* **Exercise**
Please output the line containing "1473x1196 pixels." and all lines that follow it in the data below, exactly, with no pictures.

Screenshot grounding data

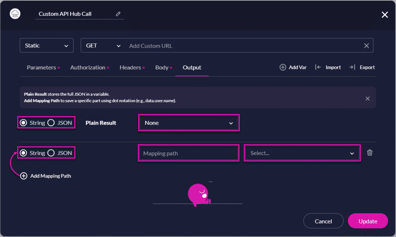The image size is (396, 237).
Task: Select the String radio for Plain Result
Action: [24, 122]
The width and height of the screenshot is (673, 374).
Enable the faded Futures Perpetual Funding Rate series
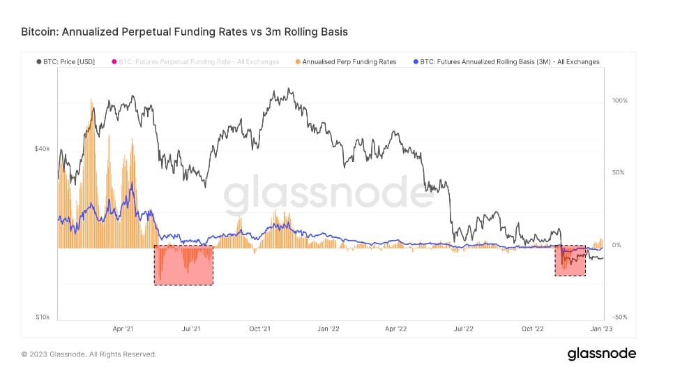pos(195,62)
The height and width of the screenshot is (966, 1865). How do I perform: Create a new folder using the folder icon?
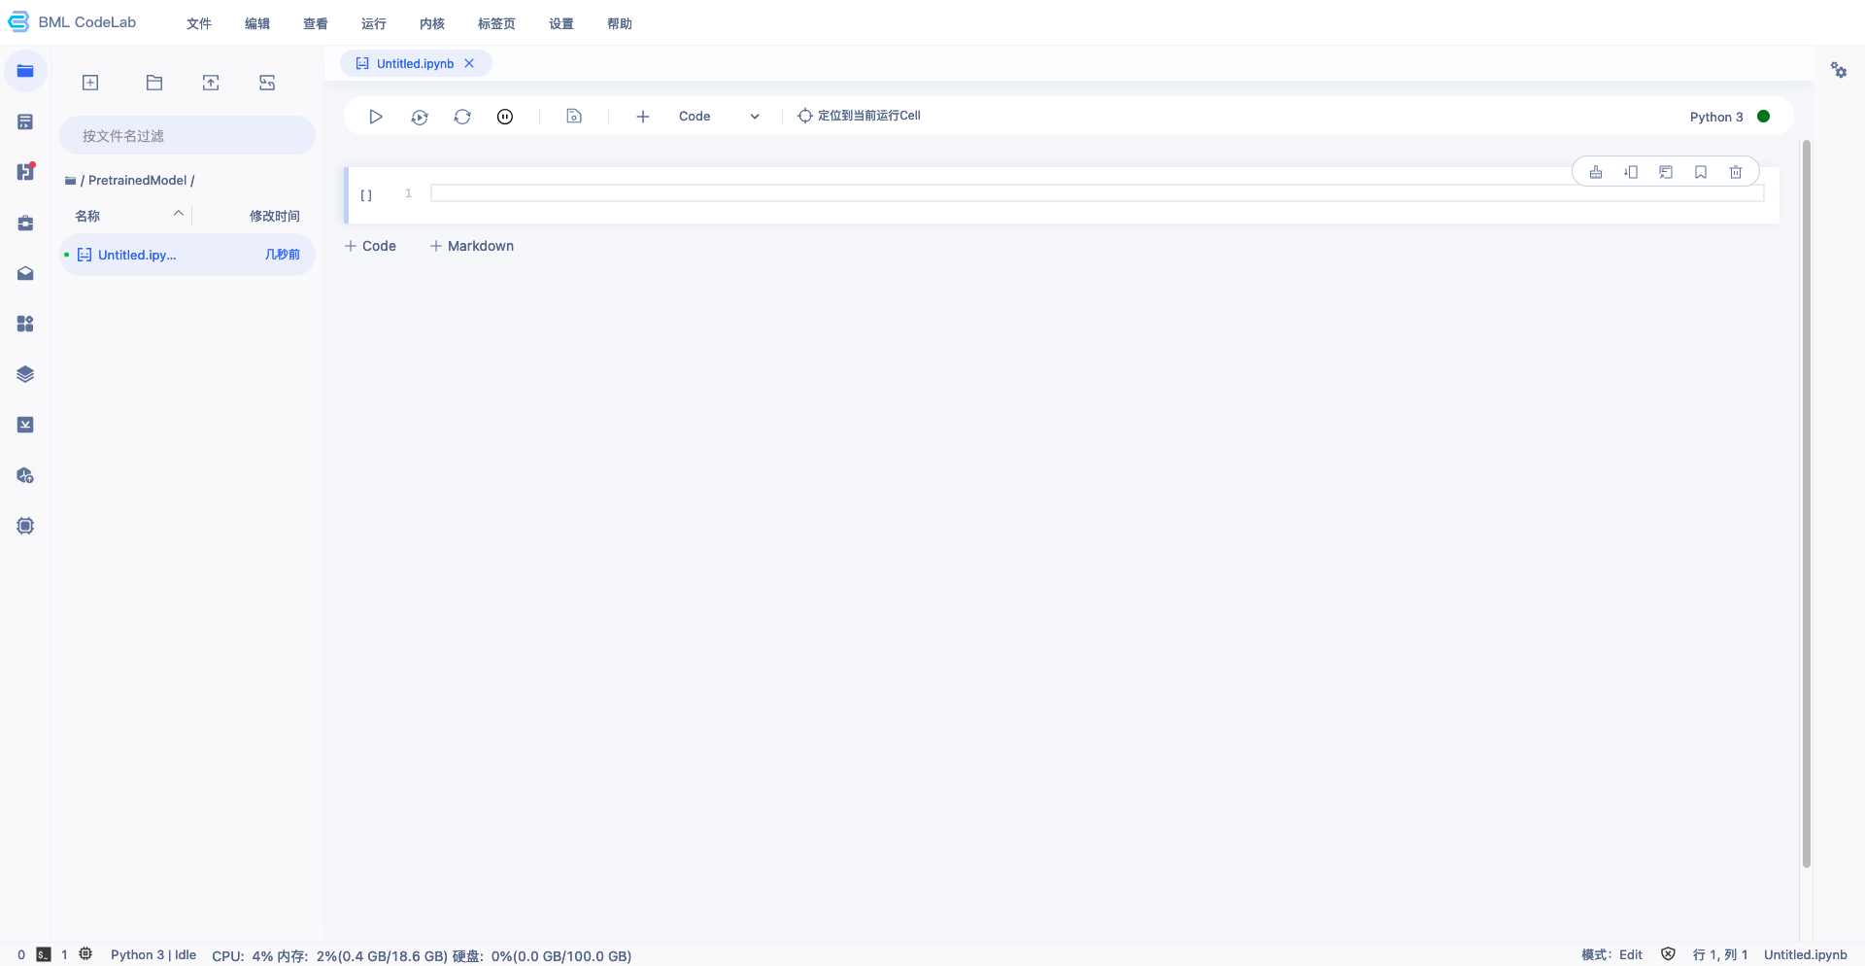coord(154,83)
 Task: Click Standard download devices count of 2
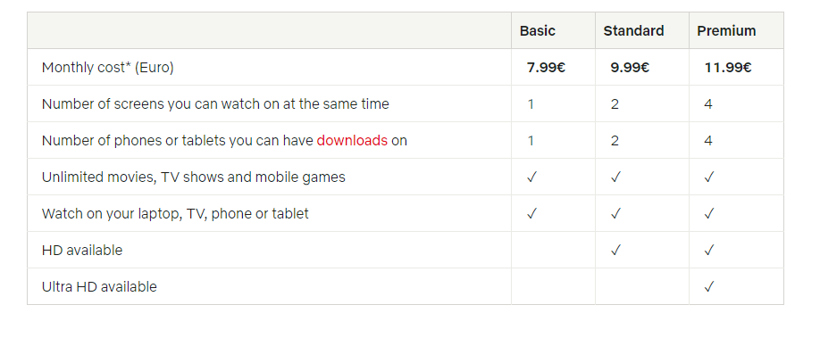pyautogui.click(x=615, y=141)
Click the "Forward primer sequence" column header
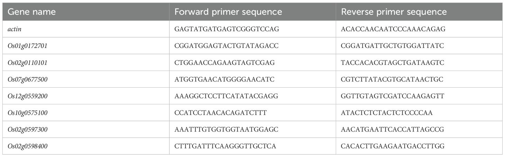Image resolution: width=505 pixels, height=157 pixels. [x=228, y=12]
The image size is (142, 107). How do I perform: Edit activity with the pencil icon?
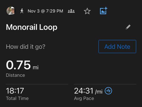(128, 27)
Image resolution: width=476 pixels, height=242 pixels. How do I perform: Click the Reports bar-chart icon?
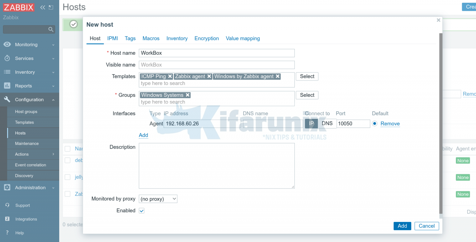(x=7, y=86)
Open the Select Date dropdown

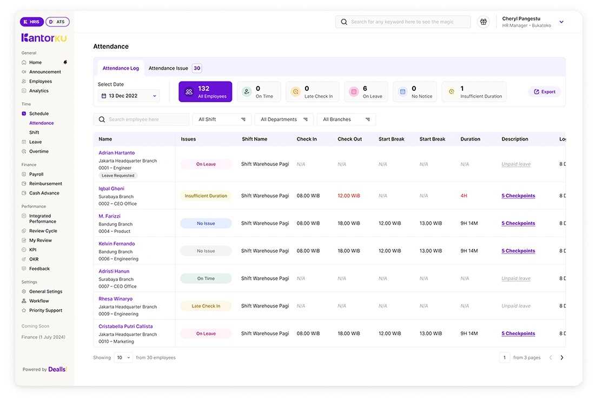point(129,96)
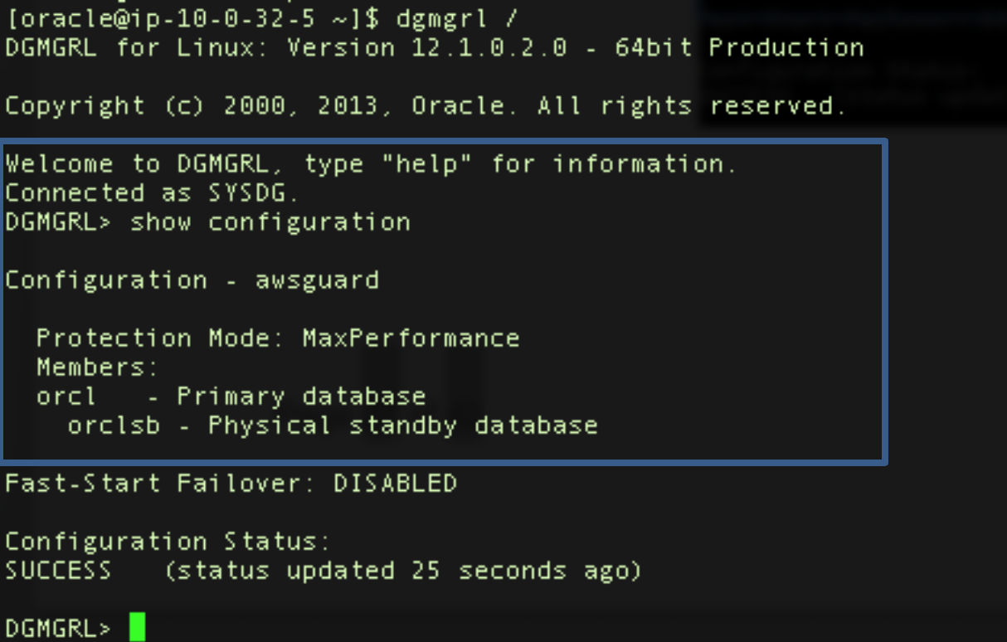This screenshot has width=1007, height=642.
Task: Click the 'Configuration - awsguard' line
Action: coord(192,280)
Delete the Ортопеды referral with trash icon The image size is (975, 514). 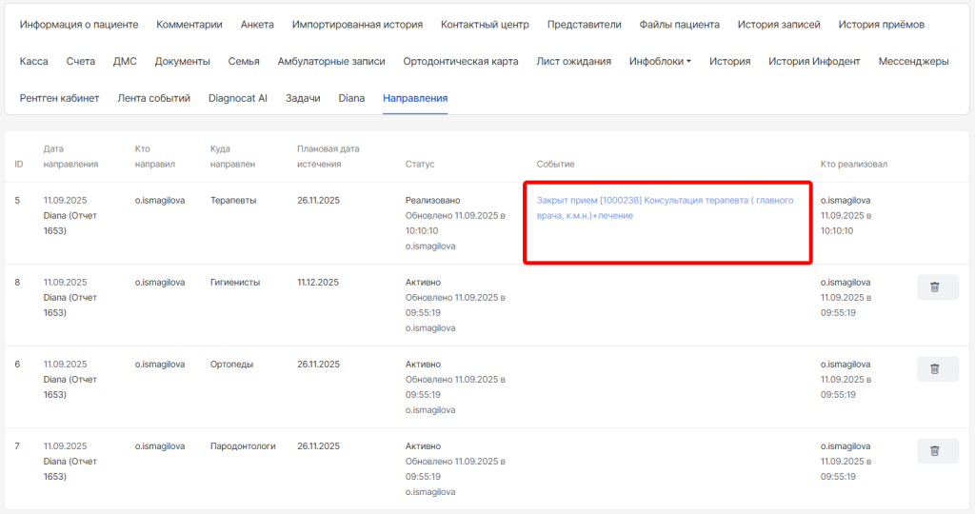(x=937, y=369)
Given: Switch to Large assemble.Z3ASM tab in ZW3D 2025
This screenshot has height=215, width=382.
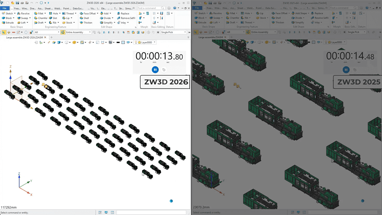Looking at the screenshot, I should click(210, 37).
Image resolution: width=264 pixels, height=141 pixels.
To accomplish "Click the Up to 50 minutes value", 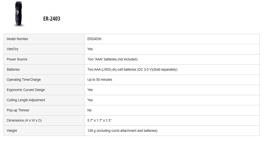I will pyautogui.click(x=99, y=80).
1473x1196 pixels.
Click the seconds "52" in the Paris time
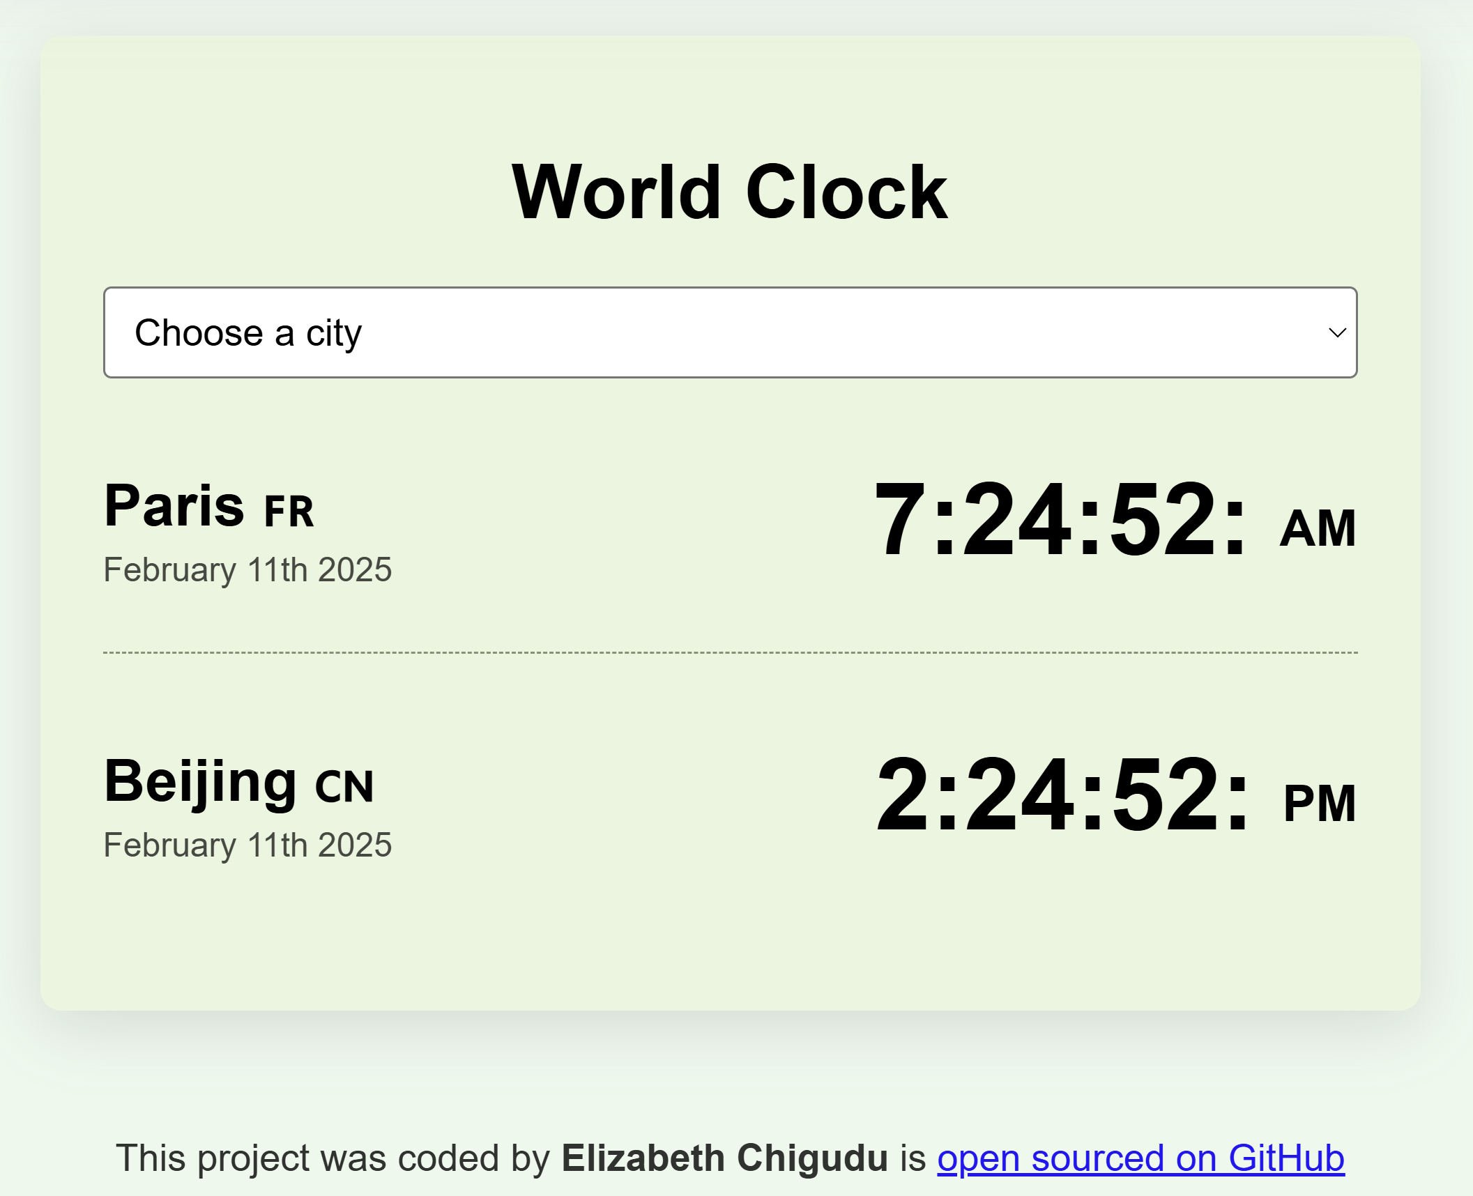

* **Response**
1473x1196 pixels.
Click the seconds "52" in the Paris time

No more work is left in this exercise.